Although the US aluminum can recycling rate is improving, it still hovers around 55%. This implies that almost half of all cans produced are lost to the recycle stream and end up in a landfill. It is practical for us to explore urban mining concepts to recover lost and buried aluminum cans. Our current efforts to gather aluminum UBC waste include the collection of “clean” UBCs; the collection of UBCs as commingled waste; and mining a preexisting landfill. Urban mining only supplements and complements these methods, and can help produce a desirable recycling rate of 95%.


Much research and preliminary testing needs to be done before attempting to mine a landfill.
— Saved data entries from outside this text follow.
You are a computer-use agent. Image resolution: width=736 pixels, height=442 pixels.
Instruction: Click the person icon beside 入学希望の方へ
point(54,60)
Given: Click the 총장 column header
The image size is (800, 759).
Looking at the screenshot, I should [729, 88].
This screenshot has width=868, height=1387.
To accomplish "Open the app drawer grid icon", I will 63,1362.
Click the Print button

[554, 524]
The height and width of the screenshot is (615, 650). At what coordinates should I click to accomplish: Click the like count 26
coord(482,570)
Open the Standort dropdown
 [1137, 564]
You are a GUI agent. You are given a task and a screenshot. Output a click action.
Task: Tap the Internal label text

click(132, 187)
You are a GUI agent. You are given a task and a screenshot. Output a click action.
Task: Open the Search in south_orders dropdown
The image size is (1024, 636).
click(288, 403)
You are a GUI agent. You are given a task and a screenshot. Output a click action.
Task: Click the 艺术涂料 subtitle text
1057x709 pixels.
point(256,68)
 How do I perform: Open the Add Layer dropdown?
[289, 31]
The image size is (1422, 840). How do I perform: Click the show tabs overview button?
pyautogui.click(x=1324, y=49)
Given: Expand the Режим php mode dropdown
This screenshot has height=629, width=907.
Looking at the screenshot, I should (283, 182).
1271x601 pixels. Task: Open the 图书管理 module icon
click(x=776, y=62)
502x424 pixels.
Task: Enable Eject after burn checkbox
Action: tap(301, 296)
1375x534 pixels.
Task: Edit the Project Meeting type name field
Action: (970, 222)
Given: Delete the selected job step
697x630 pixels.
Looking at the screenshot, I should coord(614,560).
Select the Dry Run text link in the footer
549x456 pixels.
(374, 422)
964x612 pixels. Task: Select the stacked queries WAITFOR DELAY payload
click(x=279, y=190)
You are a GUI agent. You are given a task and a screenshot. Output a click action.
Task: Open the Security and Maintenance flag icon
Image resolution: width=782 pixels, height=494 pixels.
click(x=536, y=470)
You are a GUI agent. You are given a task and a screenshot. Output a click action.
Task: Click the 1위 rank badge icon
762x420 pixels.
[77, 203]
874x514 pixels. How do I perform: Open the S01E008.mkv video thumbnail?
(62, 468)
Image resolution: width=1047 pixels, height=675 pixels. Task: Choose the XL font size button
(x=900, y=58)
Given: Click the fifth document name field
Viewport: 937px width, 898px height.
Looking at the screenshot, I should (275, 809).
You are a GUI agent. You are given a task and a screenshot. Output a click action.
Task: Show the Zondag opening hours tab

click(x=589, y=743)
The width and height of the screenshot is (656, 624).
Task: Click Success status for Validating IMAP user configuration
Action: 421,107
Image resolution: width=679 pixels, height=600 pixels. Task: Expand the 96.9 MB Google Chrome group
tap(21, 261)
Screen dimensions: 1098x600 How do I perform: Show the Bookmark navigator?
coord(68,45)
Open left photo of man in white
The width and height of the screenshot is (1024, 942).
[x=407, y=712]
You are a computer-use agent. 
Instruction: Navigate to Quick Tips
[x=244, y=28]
First, we must seek a site with practical and profitable exploration, and recovery potentials; in order to fully exercise our methods, the landfill must contain an above average amount of UBC. Best methods and costs to loosen and separate material from soil still needs to be researched. In addition, we need to find solutions to:


  • the degree of packing and overburden in the landfill;
  • the amount of drying and cleaning required for UBC;
  • the landfill timeline and the potential capital and operating costs;
  • the potential value of the recovered aluminum;
  • the economic, environmental and legal requirements and costs for opening and resealing the landfill following the recovery process.

Economic and Environmental Impacts

It is estimated that, nationwide, there are 20 million tons of UBCs that are sitting in landfills. Assuming a metal price of $2,500 per ton, this signifies a loss of $50 billion. If these cans were recycled, then the aluminum industry would gain 909,000 tons of metal per year. The advent of this metal would prevent the aluminum industry from having to build new bauxite mines, alumina refiners and aluminum smelters that extract metal from its ore through a process of mining, refining and smelting.  Additionally, recycling will lower capital and energy costs, as well as environmental releases of CO2.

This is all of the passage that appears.